Cumhurbaşkanlığı Külliyesi'nde Muhtarlar Toplantısı

- Cumhurbaşkanı Erdoğan: (2) "Eğer MİT Müsteşarı ifadeyi verseydi ve tutuklansaydı, arkasından hedefin kim olduğunu gayet iyi biliyorum ama kendisine söyledim, 'Kesinlikle gitmeyeceksin' dedim. 'Yardımcılarını da göndermeyeceksin' dedim. 'Eğer polis gelir de seni almak isterse senin güvenlikçilerine talimat ver, polisi de içeri sokmayacaklar' dedim" - "Ülkede kim, kimle, neyin mücadelesini veriyor?
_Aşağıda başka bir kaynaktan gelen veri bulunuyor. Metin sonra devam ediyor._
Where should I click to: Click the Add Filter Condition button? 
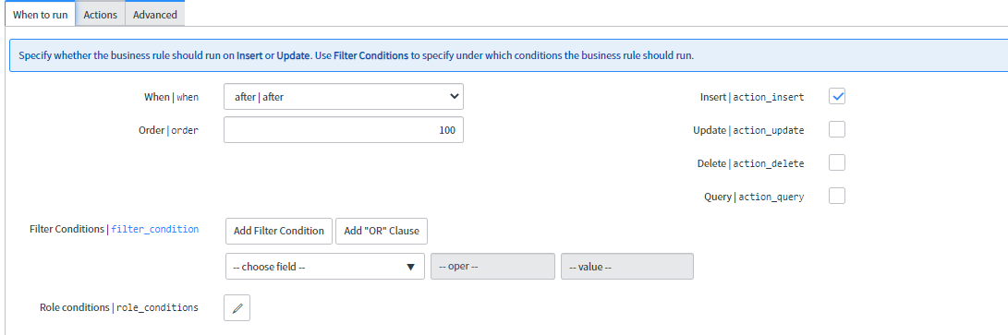[279, 231]
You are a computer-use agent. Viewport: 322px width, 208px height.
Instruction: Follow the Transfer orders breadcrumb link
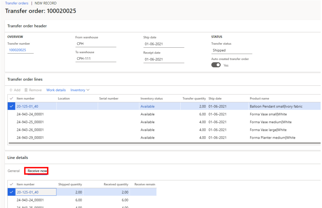point(17,3)
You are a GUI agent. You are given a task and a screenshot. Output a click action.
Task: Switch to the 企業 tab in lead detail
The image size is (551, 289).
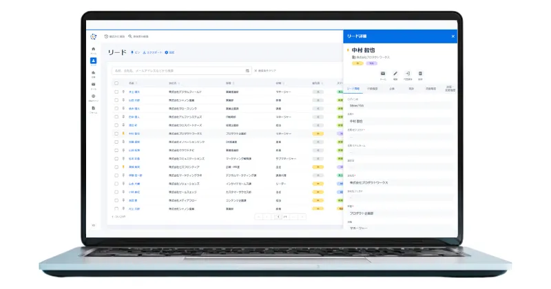(391, 89)
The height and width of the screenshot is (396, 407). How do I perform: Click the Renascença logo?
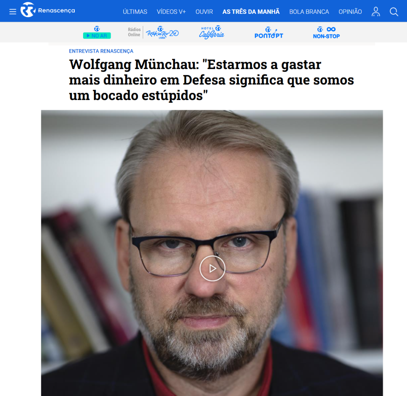pos(48,10)
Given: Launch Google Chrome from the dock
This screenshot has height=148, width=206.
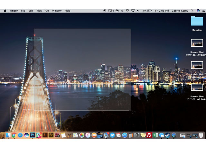Looking at the screenshot, I should [x=14, y=135].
Kimle verdik bu mücadeleyi? İşte o günün FETÖ yargısıyla verdik bu mücadeleyi. Çünkü FETÖ yargısı

Cumhurbaşkanı Recep Tayyip Erdoğan, "Eğer MİT Müsteşarı ifadeyi verseydi ve tutuklansaydı, arkasından hedefin kim olduğunu gayet iyi biliyorum ama kendisine söyledim, 'Kesinlikle gitmeyeceksin' dedim. 'Yardımcılarını da göndermeyeceksin' dedim. 'Eğer polis gelir de seni almak isterse senin güvenlikçilerine talimat ver, polisi de içeri sokmayacaklar.' dedim." dedi.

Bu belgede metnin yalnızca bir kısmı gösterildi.